TASK DESCRIPTION => Copy the records below exactly. Include all of them.

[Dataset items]
------------
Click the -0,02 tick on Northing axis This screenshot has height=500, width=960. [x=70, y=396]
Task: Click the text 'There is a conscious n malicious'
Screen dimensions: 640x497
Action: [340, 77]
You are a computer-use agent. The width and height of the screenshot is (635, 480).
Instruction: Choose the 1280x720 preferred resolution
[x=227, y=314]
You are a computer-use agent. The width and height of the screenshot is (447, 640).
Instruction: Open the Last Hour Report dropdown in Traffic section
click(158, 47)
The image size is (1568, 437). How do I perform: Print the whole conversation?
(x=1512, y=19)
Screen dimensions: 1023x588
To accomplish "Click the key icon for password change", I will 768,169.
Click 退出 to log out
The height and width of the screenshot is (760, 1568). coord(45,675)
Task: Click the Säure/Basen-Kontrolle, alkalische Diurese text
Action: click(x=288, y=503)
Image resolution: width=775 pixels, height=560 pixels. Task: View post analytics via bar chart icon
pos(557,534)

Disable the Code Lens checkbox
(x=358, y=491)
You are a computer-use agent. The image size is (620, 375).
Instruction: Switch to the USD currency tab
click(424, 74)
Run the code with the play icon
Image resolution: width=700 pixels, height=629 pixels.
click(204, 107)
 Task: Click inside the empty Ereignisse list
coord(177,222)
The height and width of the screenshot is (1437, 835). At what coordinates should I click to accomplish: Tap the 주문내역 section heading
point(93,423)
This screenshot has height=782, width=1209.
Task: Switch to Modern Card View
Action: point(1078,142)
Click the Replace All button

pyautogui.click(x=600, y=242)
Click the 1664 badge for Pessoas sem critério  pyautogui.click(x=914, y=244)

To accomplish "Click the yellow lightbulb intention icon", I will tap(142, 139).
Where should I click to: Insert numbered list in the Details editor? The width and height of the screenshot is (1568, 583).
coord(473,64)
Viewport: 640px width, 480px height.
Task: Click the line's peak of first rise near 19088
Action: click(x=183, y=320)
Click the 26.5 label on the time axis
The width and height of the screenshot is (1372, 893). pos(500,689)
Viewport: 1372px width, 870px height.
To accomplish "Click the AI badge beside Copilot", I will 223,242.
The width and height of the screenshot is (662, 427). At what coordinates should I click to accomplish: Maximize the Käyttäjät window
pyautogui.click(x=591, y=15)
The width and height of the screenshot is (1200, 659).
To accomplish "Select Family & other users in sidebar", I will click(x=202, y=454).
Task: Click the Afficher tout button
------------
ANSWER TO THE EXERCISE =>
Click the -0,02 tick on Northing axis This screenshot has height=500, width=960. [x=70, y=396]
Task: Click the text 'There is a conscious n malicious'
Screen dimensions: 640x497
Action: [340, 77]
You are a computer-use agent. The width and height of the screenshot is (635, 480).
Instruction: Choose the 1280x720 preferred resolution
[x=227, y=314]
You are a computer-use agent. The width and height of the screenshot is (447, 640).
Instruction: Open the Last Hour Report dropdown in Traffic section
click(158, 47)
The image size is (1568, 437). How do I perform: Print the whole conversation?
(x=1512, y=19)
Screen dimensions: 1023x588
To accomplish "Click the key icon for password change", I will 768,169.
Click 退出 to log out
The height and width of the screenshot is (760, 1568). coord(45,675)
Task: Click the Säure/Basen-Kontrolle, alkalische Diurese text
Action: click(x=288, y=503)
Image resolution: width=775 pixels, height=560 pixels. Task: View post analytics via bar chart icon
pos(557,534)

Disable the Code Lens checkbox
(x=358, y=491)
You are a computer-use agent. The image size is (620, 375).
Instruction: Switch to the USD currency tab
click(424, 74)
Run the code with the play icon
Image resolution: width=700 pixels, height=629 pixels.
click(204, 107)
 Task: Click inside the empty Ereignisse list
coord(177,222)
The height and width of the screenshot is (1437, 835). At what coordinates should I click to accomplish: Tap the 주문내역 section heading
point(93,423)
This screenshot has height=782, width=1209.
Task: Switch to Modern Card View
Action: point(1078,142)
Click the Replace All button

pyautogui.click(x=600, y=242)
Click the 1664 badge for Pessoas sem critério  pyautogui.click(x=914, y=244)

To accomplish "Click the yellow lightbulb intention icon", I will tap(142, 139).
Where should I click to: Insert numbered list in the Details editor? The width and height of the screenshot is (1568, 583).
coord(473,64)
Viewport: 640px width, 480px height.
Task: Click the line's peak of first rise near 19088
Action: click(x=183, y=320)
Click the 26.5 label on the time axis
The width and height of the screenshot is (1372, 893). pos(500,689)
Viewport: 1372px width, 870px height.
To accomplish "Click the AI badge beside Copilot", I will 223,242.
The width and height of the screenshot is (662, 427). At what coordinates should I click to accomplish: Maximize the Käyttäjät window
pyautogui.click(x=591, y=15)
The width and height of the screenshot is (1200, 659).
To accomplish "Select Family & other users in sidebar", I will click(x=202, y=454).
Task: Click the Afficher tout button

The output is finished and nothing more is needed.